● TÂCHE À RÉALISER: Selon le texte étudié, pour quel motif Mme [I] a-t-elle réclamé 20 000 euros pour inexécution déloyale du contrat de travail ? Répondez en une à trois phrases.

**** TEXTE ÉTUDIÉ

L’exception : l’accord de volonté

Le transfert du contrat de travail peut néanmoins résulter d’un accord de volontés.

Toutefois, si les parties peuvent convenir de se soumettre volontairement aux dispositions de l’article L.1224-1 du code du travail, encore faut-il pour revendiquer le bénéfice du transfert du contrat de travail, que l’accord de la société cessionnaire soit non équivoque, ce qui nécessite que le repreneur ait entendu reprendre le salarié aux conditions résultant de son contrat de travail. De la même manière, cette application volontaire nécessite l’accord exprès du salarié.

Questions / Réponses juridiques

Quel est le contexte de l’affaire entre Mme [I] et France Télévisions ?

L’affaire concerne Mme [I], qui a été employée par France Télévisions de 2001 à 2013, d’abord sous des contrats à durée déterminée, puis sous un contrat à durée indéterminée en tant qu’assistante de rédaction.

En 2017, dans le cadre d’une réorganisation, elle a été informée qu’elle ne serait pas affectée à un poste de chef d’édition, malgré ses nombreuses candidatures et son expérience.

Elle a alors saisi le conseil de prud’hommes, arguant qu’elle avait exercé des fonctions de chef d’édition et demandant une reclassification ainsi que des dommages et intérêts pour préjudice moral.

Quelles étaient les principales revendications de Mme [I] ?

Mme [I] a formulé plusieurs revendications, notamment :

1. Reclassification : Elle a demandé à être reconnue comme chef d’édition, affirmant qu’elle avait exercé des fonctions correspondant à cette qualification depuis plusieurs années.

2. Dommages et intérêts : Elle a réclamé 10 000 euros pour préjudice moral et 20 000 euros pour inexécution déloyale du contrat de travail, en raison de la suppression de ses attributions.

********
**** ENTRÉES EXTRAITES

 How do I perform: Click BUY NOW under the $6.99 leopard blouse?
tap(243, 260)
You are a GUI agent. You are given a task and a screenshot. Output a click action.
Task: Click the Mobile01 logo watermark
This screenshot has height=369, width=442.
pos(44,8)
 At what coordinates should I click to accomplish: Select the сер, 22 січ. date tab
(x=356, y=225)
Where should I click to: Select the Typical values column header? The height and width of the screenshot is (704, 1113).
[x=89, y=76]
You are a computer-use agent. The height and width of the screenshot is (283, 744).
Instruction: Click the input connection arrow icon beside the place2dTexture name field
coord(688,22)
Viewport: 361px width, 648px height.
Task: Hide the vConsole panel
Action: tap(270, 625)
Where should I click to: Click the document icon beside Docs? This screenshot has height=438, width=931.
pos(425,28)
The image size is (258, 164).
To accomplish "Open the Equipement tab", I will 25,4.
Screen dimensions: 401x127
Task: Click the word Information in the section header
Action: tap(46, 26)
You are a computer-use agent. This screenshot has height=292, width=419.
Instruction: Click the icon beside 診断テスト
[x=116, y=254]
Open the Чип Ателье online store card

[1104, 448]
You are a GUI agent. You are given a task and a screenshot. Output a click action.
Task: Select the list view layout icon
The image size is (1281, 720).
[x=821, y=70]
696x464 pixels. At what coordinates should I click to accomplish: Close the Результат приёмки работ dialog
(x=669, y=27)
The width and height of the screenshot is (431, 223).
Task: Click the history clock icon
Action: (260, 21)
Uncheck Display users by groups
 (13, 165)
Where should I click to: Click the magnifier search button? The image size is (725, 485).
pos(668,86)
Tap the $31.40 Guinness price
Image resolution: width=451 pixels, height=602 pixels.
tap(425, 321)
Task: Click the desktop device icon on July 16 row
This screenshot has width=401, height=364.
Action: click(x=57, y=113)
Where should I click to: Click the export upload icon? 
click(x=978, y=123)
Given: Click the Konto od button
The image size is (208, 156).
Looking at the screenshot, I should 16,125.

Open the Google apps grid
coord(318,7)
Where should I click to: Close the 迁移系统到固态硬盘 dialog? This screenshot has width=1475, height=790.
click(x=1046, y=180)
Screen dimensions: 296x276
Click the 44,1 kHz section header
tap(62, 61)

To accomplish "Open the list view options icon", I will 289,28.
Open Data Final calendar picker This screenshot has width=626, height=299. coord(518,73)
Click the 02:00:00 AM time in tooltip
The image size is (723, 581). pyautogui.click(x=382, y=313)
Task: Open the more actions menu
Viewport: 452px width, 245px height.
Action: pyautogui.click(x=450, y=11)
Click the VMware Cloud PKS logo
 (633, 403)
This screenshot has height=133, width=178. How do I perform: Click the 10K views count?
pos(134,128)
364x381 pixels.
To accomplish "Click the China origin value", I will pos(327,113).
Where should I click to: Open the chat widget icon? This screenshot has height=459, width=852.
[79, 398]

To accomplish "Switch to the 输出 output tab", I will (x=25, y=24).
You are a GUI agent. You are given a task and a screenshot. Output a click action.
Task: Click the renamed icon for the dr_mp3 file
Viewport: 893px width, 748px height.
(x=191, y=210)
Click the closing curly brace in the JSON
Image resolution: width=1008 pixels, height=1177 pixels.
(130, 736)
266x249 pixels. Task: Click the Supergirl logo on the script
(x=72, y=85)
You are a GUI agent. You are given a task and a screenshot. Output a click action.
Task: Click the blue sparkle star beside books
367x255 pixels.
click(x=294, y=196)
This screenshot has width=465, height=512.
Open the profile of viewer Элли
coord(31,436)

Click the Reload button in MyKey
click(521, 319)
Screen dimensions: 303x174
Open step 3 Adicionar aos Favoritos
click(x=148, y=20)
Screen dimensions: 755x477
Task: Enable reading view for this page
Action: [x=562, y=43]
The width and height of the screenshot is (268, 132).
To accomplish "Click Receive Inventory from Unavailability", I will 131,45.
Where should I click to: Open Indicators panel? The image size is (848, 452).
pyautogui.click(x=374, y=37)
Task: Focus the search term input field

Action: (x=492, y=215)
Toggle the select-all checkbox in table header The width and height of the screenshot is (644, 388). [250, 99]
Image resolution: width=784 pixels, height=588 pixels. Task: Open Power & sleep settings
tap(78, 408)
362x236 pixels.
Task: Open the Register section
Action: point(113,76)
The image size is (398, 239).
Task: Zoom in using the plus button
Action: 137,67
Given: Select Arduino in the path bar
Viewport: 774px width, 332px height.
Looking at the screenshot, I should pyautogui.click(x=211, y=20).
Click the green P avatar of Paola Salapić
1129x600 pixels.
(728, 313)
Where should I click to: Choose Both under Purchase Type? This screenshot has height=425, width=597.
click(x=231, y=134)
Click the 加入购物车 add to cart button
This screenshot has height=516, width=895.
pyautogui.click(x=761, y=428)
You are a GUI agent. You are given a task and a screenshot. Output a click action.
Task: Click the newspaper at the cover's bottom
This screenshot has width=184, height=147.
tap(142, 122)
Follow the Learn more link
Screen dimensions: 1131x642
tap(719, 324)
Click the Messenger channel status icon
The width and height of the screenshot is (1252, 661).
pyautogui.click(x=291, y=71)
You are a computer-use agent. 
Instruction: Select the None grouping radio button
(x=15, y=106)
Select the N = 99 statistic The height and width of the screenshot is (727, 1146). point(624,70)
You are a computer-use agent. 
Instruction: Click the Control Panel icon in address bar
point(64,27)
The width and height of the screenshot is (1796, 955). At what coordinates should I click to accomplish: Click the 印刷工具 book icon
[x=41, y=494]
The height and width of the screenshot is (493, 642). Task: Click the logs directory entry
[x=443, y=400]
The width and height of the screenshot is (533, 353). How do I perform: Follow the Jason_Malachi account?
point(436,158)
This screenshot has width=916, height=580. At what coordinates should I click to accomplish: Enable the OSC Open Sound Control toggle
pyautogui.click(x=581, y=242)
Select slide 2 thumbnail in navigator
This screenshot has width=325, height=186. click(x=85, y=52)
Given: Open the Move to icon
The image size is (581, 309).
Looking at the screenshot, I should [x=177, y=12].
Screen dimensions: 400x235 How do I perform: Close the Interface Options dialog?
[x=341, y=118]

********

● RÉPONSE ATTENDUE: Elle a réclamé 20 000 euros pour inexécution déloyale du contrat de travail en raison de la suppression de ses attributions.